A gripping narrative about the origins and spread of the Zika virus by New York Times science reporter Donald G. McNeil Jr. Until recently, Zika—once considered a mild disease—was hardly a cause for global panic. But as early as August 2015, doctors in northeast Brazil began to notice a trend: many mothers who had recently experienced symptoms of the Zika virus were giving birth to babies with microcephaly, a serious disorder characterized by unusually small heads and brain damage. By early 2016, Zika was making headlines as evidence mounted—and eventually confirmed—that microcephaly is caused by the virus, which can be contracted through mosquito bites or sexually transmitted. The first death on American soil, in February 2016, was confirmed in Puerto Rico in April. The first case of microcephaly in Puerto Rico was confirmed on May 13, 2016. The virus has been known to be transmitted by the Aedes aegypti or Yellow Fever mosquito, but now Aedes albopictus, the Asian Tiger mosquito, has been found to carry it as well, which means it might affect regions as far north as New England and the Great Lakes.

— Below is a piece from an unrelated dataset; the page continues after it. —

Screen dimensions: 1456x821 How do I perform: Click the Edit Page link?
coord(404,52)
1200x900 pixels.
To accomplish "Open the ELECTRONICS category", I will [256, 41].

Right now, at least 298 million people in the Americas live in areas “conducive to Zika transmission,” according to a recent study. Over the next year, more than 5 million babies will be born. In Zika: The Emerging Epidemic, Donald G. McNeil Jr. sets the facts straight in a fascinating exploration of Zika’s origins, how it’s spreading, the race for a cure, and what we can do to protect ourselves now.